Você deu um passo fundamental no planejamento do seu futuro: a formação e o congelamento de embriões. O alívio de ter “guardado” essa possibilidade é imenso. Mas, naturalmente, a jornada continua, e a próxima grande questão surge com força: “E agora? Quais são as chances reais de uma gravidez com esses embriões?”
Essa é a pergunta que transforma a preservação em um plano concreto. Como especialista que acompanha de perto cada etapa desse processo, o Dr. José Roberto Lambert sabe que entender as taxas de sucesso é crucial para gerenciar expectativas e seguir com confiança.
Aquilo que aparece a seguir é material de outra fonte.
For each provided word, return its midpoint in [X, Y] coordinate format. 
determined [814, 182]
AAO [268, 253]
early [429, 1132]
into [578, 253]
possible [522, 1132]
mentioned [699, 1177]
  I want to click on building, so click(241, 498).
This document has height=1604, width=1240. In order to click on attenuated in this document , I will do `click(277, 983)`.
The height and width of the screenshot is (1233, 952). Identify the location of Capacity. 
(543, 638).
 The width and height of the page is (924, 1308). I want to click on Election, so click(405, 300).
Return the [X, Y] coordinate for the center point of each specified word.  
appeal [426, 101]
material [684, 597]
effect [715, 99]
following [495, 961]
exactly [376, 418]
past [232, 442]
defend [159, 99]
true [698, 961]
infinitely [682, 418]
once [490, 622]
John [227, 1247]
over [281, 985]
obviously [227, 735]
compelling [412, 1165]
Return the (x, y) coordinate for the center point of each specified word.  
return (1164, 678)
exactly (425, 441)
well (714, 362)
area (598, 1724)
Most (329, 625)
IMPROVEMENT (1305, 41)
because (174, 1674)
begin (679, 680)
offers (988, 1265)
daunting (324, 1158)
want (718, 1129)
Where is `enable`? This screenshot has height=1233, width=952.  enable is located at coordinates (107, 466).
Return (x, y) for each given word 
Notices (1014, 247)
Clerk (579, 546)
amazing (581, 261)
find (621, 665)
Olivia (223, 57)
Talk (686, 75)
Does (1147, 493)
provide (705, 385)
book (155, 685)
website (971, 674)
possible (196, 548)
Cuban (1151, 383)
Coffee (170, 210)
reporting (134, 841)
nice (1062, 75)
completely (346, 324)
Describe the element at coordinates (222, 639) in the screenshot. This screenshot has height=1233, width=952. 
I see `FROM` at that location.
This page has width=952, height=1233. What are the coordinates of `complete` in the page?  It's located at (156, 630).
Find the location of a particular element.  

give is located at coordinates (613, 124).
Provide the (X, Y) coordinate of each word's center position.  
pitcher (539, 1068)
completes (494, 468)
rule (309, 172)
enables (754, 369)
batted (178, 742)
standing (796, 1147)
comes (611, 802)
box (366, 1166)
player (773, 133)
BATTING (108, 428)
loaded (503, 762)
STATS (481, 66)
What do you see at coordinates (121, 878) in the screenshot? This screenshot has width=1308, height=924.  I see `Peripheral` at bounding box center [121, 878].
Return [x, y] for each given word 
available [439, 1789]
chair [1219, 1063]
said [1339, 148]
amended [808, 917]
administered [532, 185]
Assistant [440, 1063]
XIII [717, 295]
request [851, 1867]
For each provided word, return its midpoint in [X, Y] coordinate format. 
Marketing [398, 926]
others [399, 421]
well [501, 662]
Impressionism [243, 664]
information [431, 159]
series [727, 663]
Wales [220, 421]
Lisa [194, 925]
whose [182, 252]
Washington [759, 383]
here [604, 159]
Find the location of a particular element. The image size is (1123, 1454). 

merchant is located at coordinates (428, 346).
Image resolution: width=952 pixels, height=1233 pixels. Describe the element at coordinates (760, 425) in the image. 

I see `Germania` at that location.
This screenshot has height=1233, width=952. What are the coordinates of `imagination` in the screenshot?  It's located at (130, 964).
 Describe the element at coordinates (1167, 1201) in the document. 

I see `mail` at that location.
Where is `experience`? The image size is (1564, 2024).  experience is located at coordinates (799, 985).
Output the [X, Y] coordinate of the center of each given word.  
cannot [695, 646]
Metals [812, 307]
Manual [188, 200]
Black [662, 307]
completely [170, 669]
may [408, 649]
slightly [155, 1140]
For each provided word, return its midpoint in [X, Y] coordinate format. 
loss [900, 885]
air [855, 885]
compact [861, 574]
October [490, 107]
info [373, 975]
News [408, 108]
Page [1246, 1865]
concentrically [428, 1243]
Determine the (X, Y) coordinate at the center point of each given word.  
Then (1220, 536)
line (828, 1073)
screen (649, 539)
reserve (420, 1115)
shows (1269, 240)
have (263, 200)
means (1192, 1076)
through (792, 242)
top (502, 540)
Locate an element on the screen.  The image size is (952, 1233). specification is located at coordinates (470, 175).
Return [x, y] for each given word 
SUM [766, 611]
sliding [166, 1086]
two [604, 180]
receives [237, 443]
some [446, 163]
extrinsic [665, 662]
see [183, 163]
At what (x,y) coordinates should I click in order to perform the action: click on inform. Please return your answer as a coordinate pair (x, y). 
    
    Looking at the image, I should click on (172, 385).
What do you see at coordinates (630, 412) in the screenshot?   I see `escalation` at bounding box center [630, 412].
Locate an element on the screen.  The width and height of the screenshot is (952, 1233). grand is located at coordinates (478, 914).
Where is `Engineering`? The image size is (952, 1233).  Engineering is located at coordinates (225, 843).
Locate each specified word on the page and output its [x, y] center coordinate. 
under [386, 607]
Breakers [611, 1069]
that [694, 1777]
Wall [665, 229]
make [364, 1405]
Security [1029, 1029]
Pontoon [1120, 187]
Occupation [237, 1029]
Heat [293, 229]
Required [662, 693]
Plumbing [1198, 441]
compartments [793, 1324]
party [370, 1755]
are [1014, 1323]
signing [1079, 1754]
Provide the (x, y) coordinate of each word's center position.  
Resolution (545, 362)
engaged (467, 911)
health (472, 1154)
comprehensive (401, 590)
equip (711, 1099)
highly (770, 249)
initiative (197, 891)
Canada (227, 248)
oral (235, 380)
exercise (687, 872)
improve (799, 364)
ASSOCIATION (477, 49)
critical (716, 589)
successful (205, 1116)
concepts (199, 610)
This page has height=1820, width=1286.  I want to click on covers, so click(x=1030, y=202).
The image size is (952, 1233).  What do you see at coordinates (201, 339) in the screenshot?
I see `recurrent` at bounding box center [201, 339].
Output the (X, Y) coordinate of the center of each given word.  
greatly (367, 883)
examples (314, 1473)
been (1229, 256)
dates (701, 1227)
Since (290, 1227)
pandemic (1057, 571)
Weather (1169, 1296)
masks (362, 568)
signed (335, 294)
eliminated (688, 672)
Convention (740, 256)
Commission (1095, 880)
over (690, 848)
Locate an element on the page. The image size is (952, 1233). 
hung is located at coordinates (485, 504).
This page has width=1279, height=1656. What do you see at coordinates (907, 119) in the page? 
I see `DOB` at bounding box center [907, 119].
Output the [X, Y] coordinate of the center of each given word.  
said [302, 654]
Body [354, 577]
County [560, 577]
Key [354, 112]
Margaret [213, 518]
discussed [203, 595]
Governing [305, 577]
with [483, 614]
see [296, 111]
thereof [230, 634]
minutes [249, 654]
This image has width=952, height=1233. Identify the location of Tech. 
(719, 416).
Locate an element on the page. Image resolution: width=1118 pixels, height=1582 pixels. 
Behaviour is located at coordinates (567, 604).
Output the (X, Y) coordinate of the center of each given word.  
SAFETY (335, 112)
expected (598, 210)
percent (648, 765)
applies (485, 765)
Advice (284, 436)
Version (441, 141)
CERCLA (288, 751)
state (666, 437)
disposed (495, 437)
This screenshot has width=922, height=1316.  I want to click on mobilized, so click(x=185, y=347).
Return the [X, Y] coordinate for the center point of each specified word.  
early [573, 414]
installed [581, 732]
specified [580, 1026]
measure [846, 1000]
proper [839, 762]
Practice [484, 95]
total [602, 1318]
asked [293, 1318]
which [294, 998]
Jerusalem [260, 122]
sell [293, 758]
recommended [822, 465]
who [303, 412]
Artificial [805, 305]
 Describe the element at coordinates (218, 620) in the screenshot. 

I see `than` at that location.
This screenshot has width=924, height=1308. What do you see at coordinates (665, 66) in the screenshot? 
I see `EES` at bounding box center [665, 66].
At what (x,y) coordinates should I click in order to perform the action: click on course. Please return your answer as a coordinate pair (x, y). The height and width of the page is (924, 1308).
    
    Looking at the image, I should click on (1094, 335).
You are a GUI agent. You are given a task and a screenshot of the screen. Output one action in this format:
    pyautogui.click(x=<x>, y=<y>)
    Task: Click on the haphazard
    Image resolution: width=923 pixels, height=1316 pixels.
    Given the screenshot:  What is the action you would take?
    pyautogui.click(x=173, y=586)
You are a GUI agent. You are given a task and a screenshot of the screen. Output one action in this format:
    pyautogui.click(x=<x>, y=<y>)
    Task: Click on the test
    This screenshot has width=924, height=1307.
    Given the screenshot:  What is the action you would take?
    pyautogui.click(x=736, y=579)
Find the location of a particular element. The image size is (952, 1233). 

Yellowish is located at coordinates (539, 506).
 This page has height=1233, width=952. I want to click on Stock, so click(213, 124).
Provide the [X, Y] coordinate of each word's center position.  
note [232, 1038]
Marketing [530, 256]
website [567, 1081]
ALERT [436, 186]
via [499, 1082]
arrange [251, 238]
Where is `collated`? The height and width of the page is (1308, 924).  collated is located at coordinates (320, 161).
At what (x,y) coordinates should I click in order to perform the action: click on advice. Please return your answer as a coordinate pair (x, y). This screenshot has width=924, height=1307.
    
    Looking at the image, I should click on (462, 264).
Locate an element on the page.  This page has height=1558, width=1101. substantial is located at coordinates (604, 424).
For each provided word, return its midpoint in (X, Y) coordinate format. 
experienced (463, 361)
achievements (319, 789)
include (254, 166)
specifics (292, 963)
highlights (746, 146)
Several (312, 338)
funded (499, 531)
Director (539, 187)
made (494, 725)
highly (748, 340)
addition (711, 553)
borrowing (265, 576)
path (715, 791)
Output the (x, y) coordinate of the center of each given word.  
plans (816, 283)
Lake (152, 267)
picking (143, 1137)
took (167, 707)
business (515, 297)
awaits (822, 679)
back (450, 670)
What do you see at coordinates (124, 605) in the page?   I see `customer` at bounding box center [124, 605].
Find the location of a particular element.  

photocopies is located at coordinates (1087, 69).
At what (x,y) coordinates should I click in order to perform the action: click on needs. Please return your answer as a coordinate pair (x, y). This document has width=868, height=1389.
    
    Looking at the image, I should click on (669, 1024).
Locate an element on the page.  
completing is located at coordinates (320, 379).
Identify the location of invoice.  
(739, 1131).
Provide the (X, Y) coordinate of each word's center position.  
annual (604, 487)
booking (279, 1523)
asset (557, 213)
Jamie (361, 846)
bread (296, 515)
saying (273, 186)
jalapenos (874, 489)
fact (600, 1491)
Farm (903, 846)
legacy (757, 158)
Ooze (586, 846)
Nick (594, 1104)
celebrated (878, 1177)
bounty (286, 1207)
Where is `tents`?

Com base no que a literatura médica e os estudos mais recentes nos mostram, vamos detalhar os fatores que realmente definem o sucesso de uma Transferência de Embriões Congelados (TEC).
A Primeira Grande Verdade: Congelado vs. a Fresco
É hora de quebrar um mito: graças à técnica de vitrificação, a transferência de embriões congelados hoje apresenta taxas de sucesso iguais ou, em alguns casos, até superiores às de embriões transferidos “a fresco” (no mesmo ciclo da coleta dos óvulos).
A vitrificação garante uma taxa de sobrevivência dos embriões ao descongelamento superior a 95% em laboratórios de excelência. Isso significa que o processo de congelar e descongelar, quando bem executado, não diminui o potencial do seu embrião.
Os Fatores que a Literatura Médica Aponta como Decisivos
As chances de sucesso não são um número único e fixo. A medicina reprodutiva nos ensina que o resultado é uma combinação de fatores interligados. Vamos analisar os principais:
1. A Idade do Óvulo: O Fator Número 1
Este continua sendo o pilar de todo o processo. A chance de sucesso está diretamente ligada à idade que a mulher tinha quando os óvulos que formaram os embriões foram coletados. Um embrião gerado a partir de um óvulo de 32 anos terá o potencial genético daquela idade, mesmo que a transferência ocorra quando a mulher tiver 40.
2. A Qualidade (Classificação) do Embrião
Nem todos os embriões são iguais. No laboratório, eles são cultivados até o estágio de blastocisto (geralmente no 5º ou 6º dia de desenvolvimento) e recebem uma classificação morfológica. Essa “nota” avalia a aparência e o desenvolvimento do embrião. Embriões de boa qualidade (bem classificados) estatisticamente têm maiores chances de implantação.
3. O Status Genético do Embrião (Análise com PGT-A)
Este é um dos avanços mais significativos da medicina reprodutiva. O Teste Genético Pré-Implantacional para Aneuploidias (PGT-A) analisa se o embrião tem o número correto de cromossomos (se é “euploide”).
- Embriões Euploides: São geneticamente normais e apresentam as maiores taxas de implantação e as menores taxas de aborto.
- Embriões Aneuploides: São cromossomicamente anormais e, na maioria das vezes, não implantam ou levam a um aborto precoce.
A transferência de um embrião sabidamente euploide eleva drasticamente as chances de sucesso por tentativa.
4. A Preparação do Endométrio (O “Ninho”)
Não basta ter uma semente de alta qualidade (o embrião); o solo (o endométrio) precisa estar perfeitamente preparado para recebê-la. Um preparo endometrial cuidadoso, que garante a espessura e receptividade ideais do revestimento do útero, é fundamental para que o embrião consiga se fixar e iniciar a gestação.
Colocando em Números: O Que a Ciência Diz Sobre as Taxas de Sucesso
Com base nos fatores acima, a literatura nos permite estimar as chances por transferência:
- Transferindo um Blastocisto de Boa Qualidade (Sem Teste Genético): As taxas de sucesso por transferência geralmente variam entre 40% e 50%, sendo fortemente influenciadas pela idade do óvulo.
- Transferindo um Blastocisto Euploide (Com Teste Genético PGT-A): Quando transferimos um embrião com a certeza de que ele é cromossomicamente normal, as chances de gravidez por transferência sobem para 60% a 70%, independentemente da idade da mulher no momento da transferência.
Ponto-chave: O teste PGT-A não “melhora” o embrião, mas sim seleciona o mais apto, tornando o processo de transferência muito mais eficiente e reduzindo o desgaste emocional de tentativas sem sucesso.
Conclusão: Suas Chances São uma Estratégia Individualizada
Concluir a etapa de congelamento de embriões é uma vitória. Agora, o caminho para a gravidez é uma questão de estratégia, baseada na ciência e na individualização. Suas chances reais de sucesso são uma combinação poderosa entre a qualidade do embrião que você formou e a expertise da equipe médica em preparar o cenário perfeito para a transferência.